• Detrás de la Razón: ¿Despedirán a miles de empleados? La nueva guerra de Donald Trump
domingo, 4 de marzo de 2018 23:45

Donald Trump continúa intentando desestabilizar al mundo. ¿Será porque su sistema piensa que entre más inestable será más estable EE.UU., o porque en la desestabilización los negocios son mejor para los poderosos? dice el refrán que a río revuelto, ganancia de pescadores.

Pero mientras averiguamos qué es lo que piense y para qué lo hace, observemos el problema más urgente, la próxima guerra que quiere establecer, tan nociva como una militar, donde quizá se pierdan cientos de miles de empleos. Y por supuesto quien más va a sufrir serán los pueblos más débiles.

Como usted sabe, estos días el presidente estadounidense, Donald Trump, amenazó con ponerle impuestos al acero y aluminio que EE.UU. compra del exterior, 25 al primero, 10 al segundo.

¿Por qué lo hace? Según Trump, para proteger el acero nacional, y recuperar el poder de las industrias acereras estadounidenses. De hecho lo califica como un problema de seguridad nacional, que es una etiqueta que le empodera para hacer y deshacer. A su anuncio, la reacción fue de susto y de enfado en todo el mundo.

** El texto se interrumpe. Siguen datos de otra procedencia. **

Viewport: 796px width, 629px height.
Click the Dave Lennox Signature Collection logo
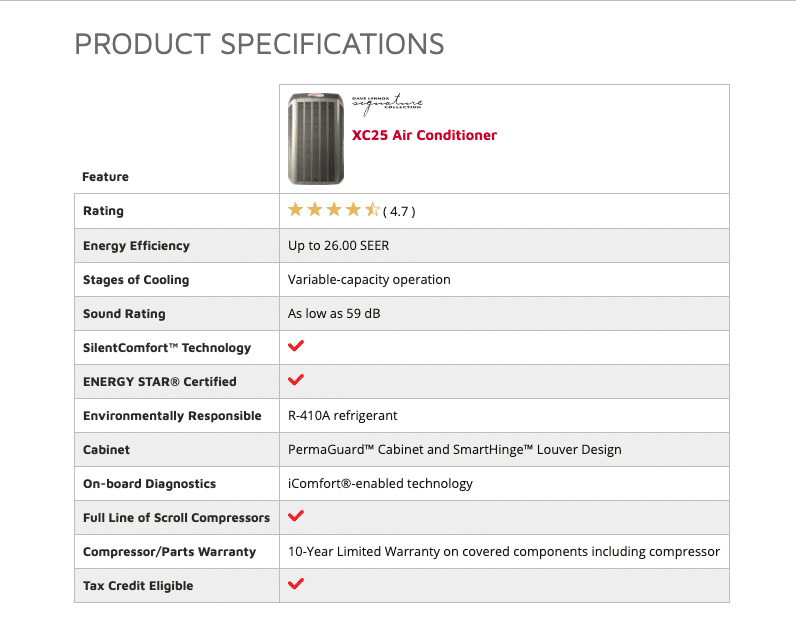coord(387,104)
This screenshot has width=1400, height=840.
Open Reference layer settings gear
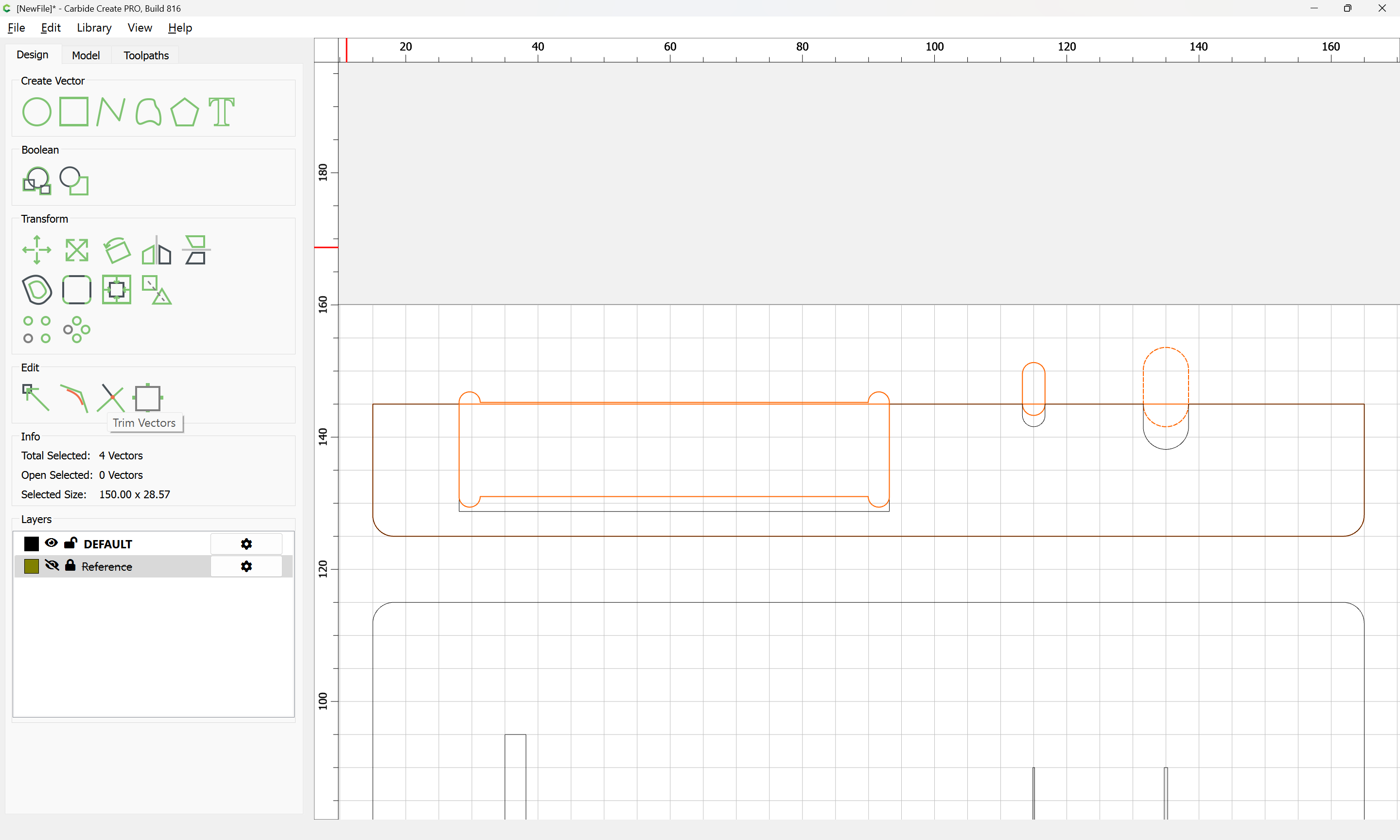[246, 567]
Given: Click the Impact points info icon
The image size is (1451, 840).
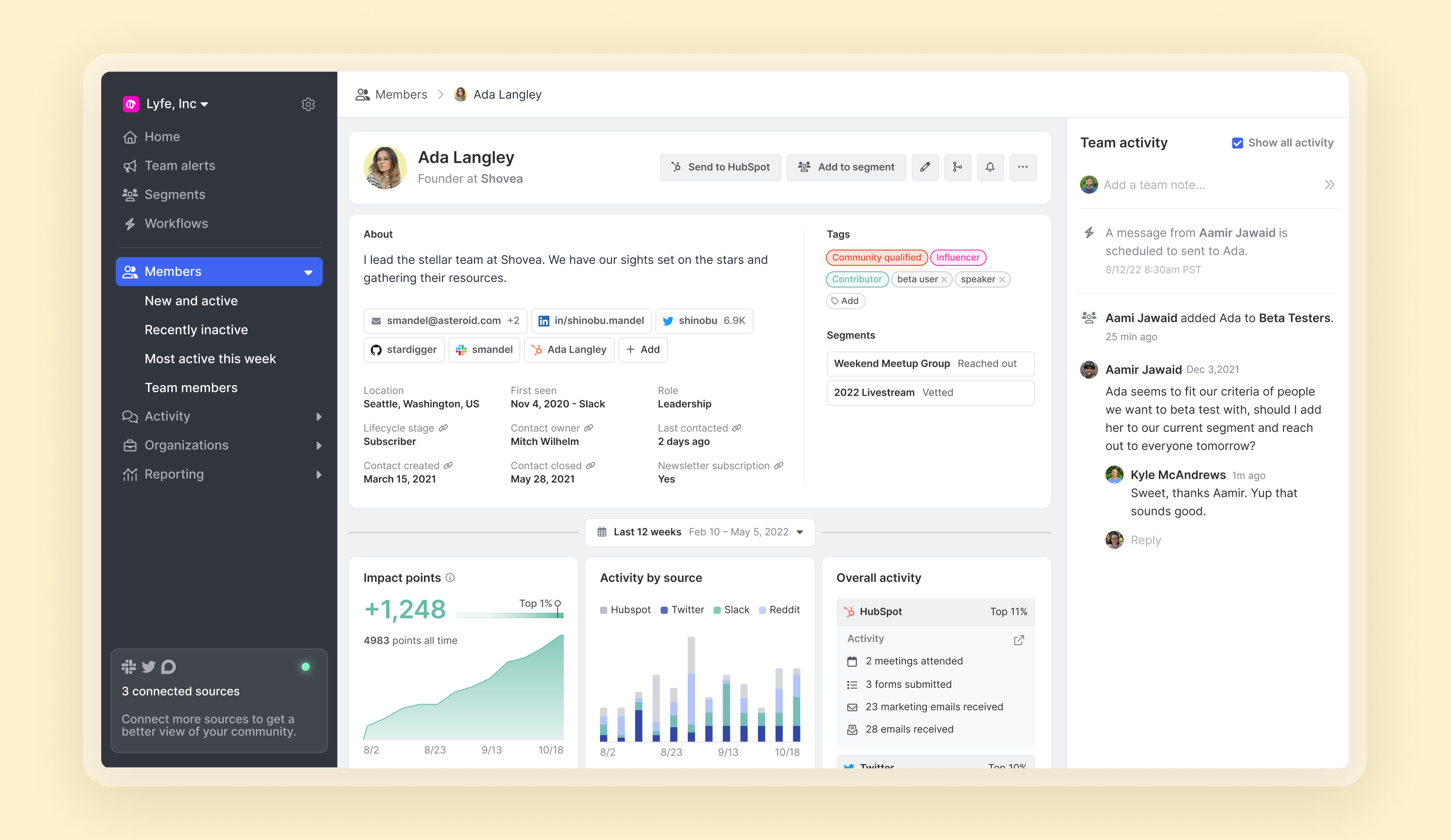Looking at the screenshot, I should [x=450, y=578].
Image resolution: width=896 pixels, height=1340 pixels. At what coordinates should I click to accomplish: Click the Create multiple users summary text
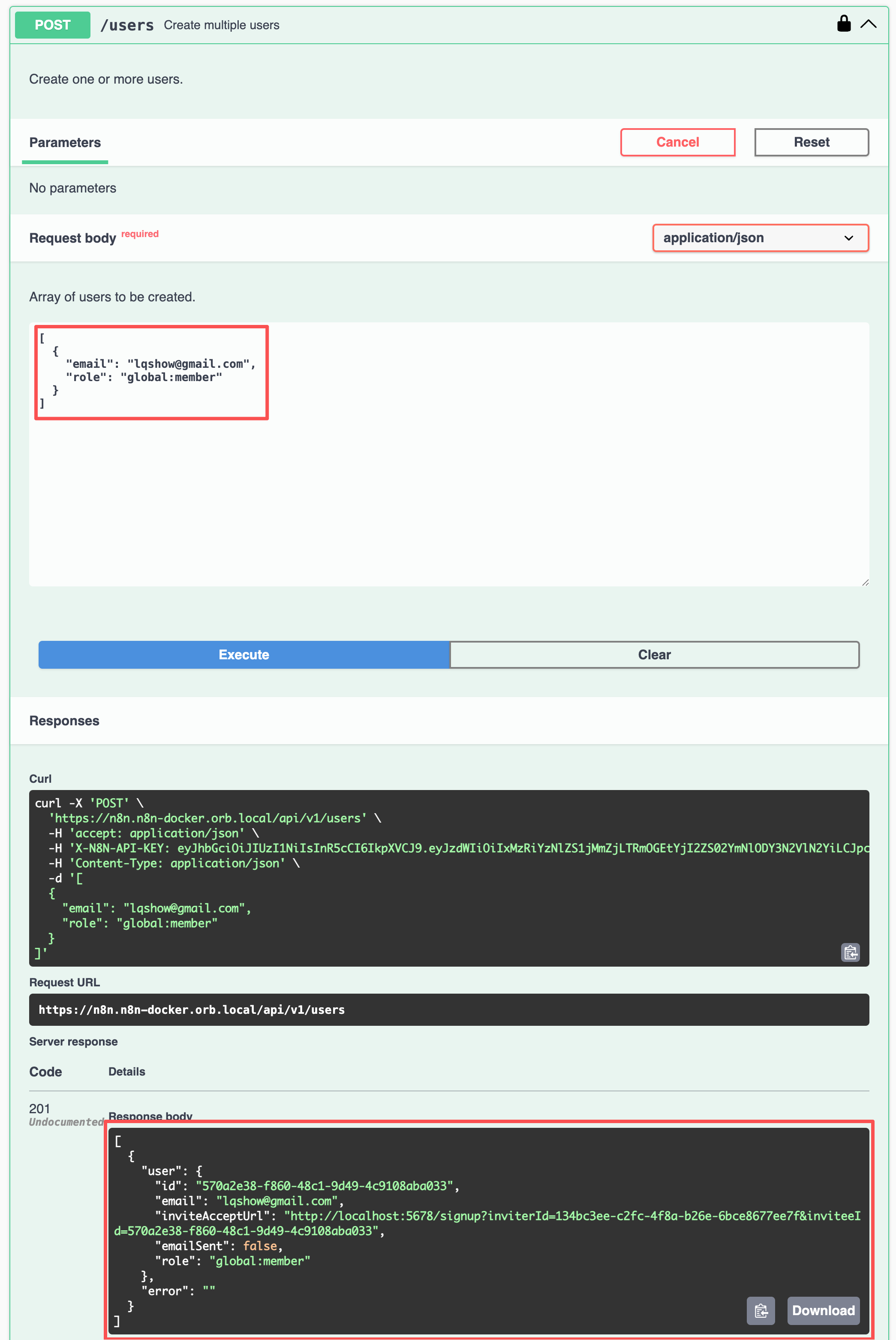(x=222, y=25)
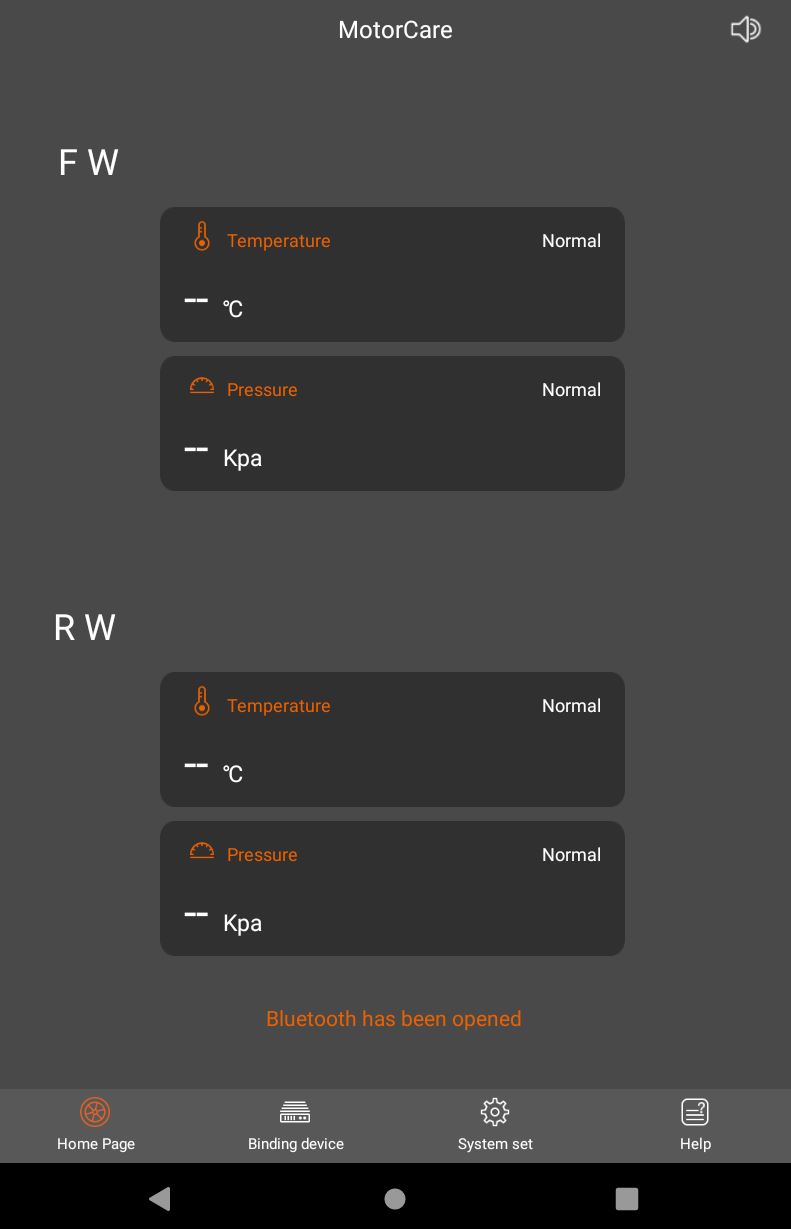Tap the rear wheel pressure gauge icon
Viewport: 791px width, 1229px height.
(202, 851)
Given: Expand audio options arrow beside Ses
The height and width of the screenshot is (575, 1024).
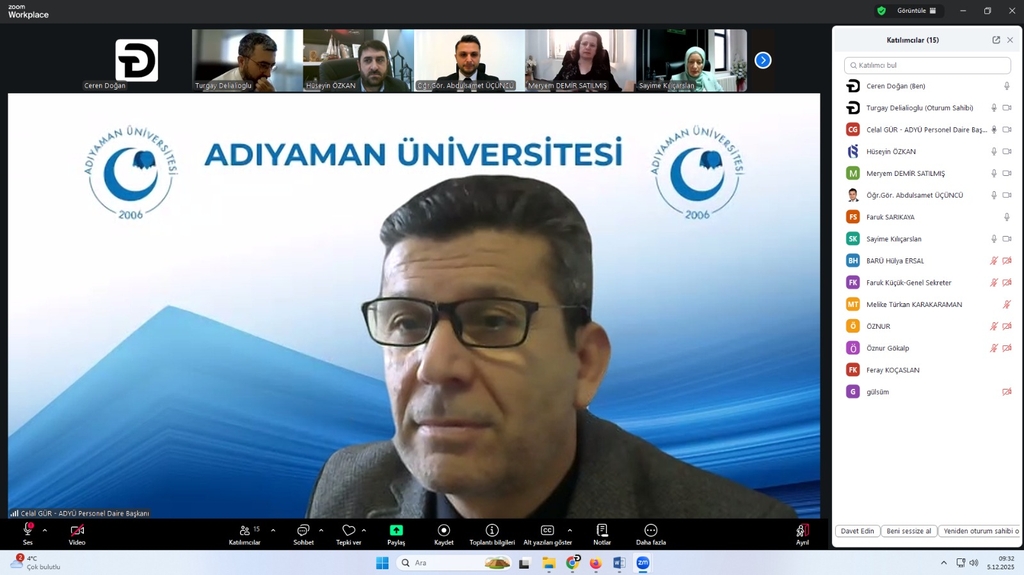Looking at the screenshot, I should (x=46, y=530).
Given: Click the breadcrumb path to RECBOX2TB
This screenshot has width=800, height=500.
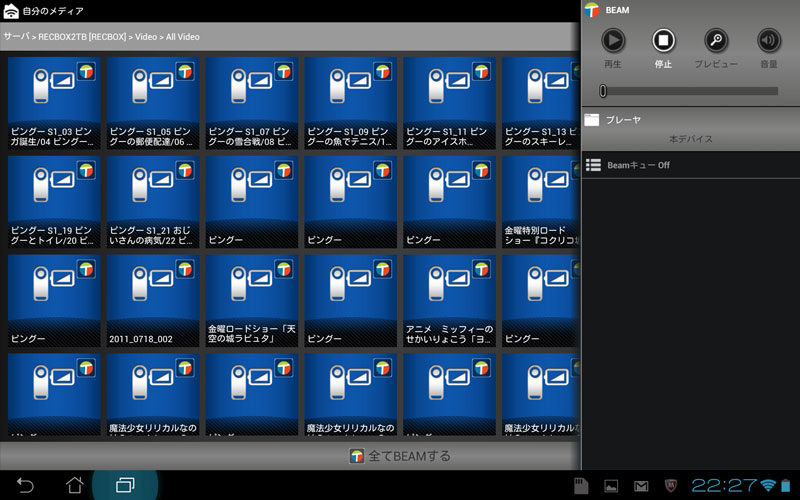Looking at the screenshot, I should pyautogui.click(x=82, y=37).
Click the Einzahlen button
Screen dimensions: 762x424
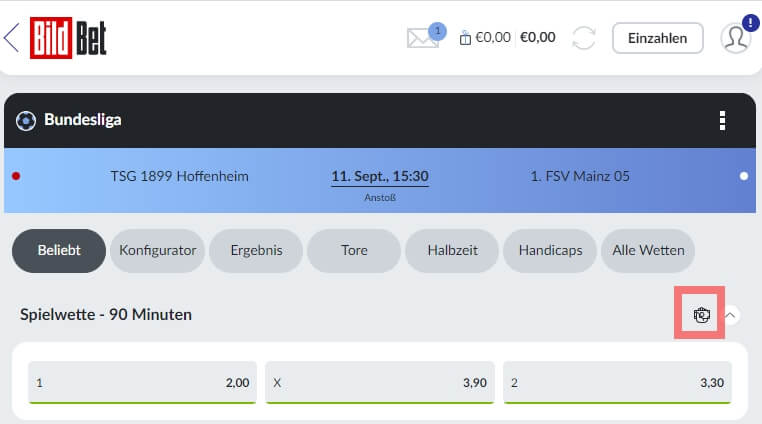pyautogui.click(x=658, y=38)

Los principales comerciantes del acero inmediatamente reaccionaron amenazando a Trump que responderían con medidas similares poniéndole impuestos a los productos estadounidenses.

Pero más allá de las represalias, que auguran una tormenta financiera de movimiento de capitales para todos lados del mundo (apenas el anuncio de Trump desde la Casa Blanca y se desplomaron las bolsas, aunque sea un poco, en Europa), está la otra tormenta, no la de las represalias, simplemente del efecto dominó de subir materia prima y provocar una escalada no de tensión, sino de precio real de otros productos que utilizan el primario.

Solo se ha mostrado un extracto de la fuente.